The terms “safe” and “teen drinking” never go together. When you host a party and allow underage drinking, you can’t predict the behavior of the teens present. Even if you take away the keys, alcohol poisoning, fights, risky sexual behavior, assaults, and other harmful situations may occur. There are countless stories of tragedies every year that take place when young people are allowed to drink in what the adults feel is a “safe” environment.
In addition, you are sending the message to young people that underage drinking and breaking the law are okay. If it is okay to drink at their friend’s house with adults present, then why wouldn’t it be okay to drink elsewhere? And if it is okay to break this law because it’s “unreasonable,” then what other laws can be broken?
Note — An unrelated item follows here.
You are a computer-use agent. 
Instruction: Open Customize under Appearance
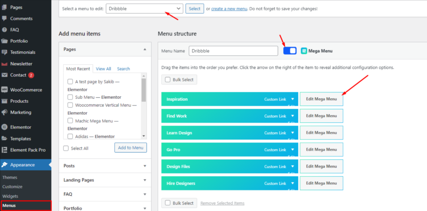[13, 187]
Providing alcohol to minors poses serious legal ramifications. Under the social host laws in Missouri, any adult can be held personally responsible and sued for anything that happens as a result of giving alcohol to minors or knowingly allowing minors to drink. It is illegal to purchase alcohol for a minor and adults who provide alcohol to minors could be charged up to 6 months in jail and/or a fine up to $500 PER MINOR
Stay involved throughout the planning of your teen’s prom. Use these tips to keep your teen safe:
Start by noting the excitement of prom and how you want your kid to have fun. Transition with something such as “Prom is also a time when there is a lot of pressure to do things like drink, smoke, do drugs, or go places that are unsafe. I want you to have a great time, but I want you to be safe and smart.” Have this conversation a few times before the busy prom-day schedule, but also give a reminder the day of the dance.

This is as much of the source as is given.